Puis, cet instant de flottement surmonté, Banski, avec une rapidité extraordinaire, sort son feu.
— Jette ça ! je lui crie.
Mais il ne m’écoute pas, il a les yeux injectés de sang. Il ne prête aucune attention à moi. Toute sa fureur est tournée vers l’Américain.
— Salaud ! hurle-t-il. Enfant de putain ! Ordure, tu nous as donnés, hein ?
Il tire.
Le grand rouquin se casse en deux et glisse lentement contre le mur en se tenant le ventre.
— Salaud ! dit encore l’autre.
Une nouvelle balle ! Cette fois le rouquin la cloque dans son œil gauche. Le verre de ses lunettes est pulvérisé. Il reste un instant en équilibre, un ruisseau de sang coulant par la hideuse blessure, puis il tombe d’une masse sur le côté.
Tout ça s’est déroulé comme dans un rêve à une allure déréglée. Je presse à mon tour la détente de mon arme. Merde arabe ! Ce que je peux avoir les réflexes rouillés ! Faudra que je me les passe au minium un de ces jours…

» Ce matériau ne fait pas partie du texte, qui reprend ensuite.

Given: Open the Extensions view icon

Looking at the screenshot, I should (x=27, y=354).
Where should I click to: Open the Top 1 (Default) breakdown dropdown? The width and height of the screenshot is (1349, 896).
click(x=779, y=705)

Banski pousse un hurlement qui doit s’entendre jusqu’à Formose. J’ai peut-être les réflexes rouillés, mais mon œil est juste. Ma balle vient de lui faire sauter trois doigts de sa main droite. Son revolver est par terre et ses morceaux de salsifis pendent au bout de sa main comme des branches cassées.